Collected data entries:
------------------------------

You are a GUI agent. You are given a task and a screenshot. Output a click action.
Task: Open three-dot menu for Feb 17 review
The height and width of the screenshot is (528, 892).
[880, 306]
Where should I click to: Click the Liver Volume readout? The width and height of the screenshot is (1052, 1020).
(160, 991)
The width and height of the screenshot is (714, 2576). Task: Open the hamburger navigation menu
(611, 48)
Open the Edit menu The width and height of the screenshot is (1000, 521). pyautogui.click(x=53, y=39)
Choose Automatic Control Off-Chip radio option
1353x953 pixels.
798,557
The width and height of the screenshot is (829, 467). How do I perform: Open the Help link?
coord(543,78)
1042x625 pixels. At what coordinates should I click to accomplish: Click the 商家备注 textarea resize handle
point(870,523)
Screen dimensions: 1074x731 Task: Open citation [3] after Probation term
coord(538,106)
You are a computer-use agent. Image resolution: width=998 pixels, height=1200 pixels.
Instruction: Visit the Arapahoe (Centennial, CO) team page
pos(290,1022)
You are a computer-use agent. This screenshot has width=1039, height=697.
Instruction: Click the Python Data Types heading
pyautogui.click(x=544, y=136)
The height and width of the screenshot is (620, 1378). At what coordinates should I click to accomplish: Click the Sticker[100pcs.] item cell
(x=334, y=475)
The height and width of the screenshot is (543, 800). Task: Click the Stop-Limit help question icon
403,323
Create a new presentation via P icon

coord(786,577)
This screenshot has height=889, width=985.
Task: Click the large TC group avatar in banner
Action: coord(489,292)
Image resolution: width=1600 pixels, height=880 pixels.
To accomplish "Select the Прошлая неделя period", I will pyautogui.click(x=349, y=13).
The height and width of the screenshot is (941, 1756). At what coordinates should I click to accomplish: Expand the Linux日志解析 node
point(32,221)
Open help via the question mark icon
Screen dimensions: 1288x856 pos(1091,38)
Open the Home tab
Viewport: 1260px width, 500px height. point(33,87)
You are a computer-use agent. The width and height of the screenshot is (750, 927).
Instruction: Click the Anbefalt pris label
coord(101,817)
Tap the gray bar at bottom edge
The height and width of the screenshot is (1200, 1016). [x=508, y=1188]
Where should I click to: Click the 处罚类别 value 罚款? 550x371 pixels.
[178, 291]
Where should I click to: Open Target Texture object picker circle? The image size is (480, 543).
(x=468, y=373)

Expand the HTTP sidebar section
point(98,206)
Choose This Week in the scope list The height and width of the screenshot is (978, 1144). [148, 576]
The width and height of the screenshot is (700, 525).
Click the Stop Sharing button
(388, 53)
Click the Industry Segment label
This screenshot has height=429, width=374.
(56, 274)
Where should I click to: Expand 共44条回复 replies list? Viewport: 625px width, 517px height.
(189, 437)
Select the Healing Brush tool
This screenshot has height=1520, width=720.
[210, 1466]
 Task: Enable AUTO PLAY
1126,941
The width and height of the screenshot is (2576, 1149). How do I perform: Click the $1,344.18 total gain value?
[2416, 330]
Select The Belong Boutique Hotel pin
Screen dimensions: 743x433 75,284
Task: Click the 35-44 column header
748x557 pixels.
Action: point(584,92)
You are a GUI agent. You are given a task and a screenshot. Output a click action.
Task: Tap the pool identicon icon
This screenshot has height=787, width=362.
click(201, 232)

------------------------------

Problem to solve
Which lines of the records above hold the word "Choose"? Copy each of them.

Solution for this task
Choose Automatic Control Off-Chip radio option
Choose This Week in the scope list The height and width of the screenshot is (978, 1144). [148, 576]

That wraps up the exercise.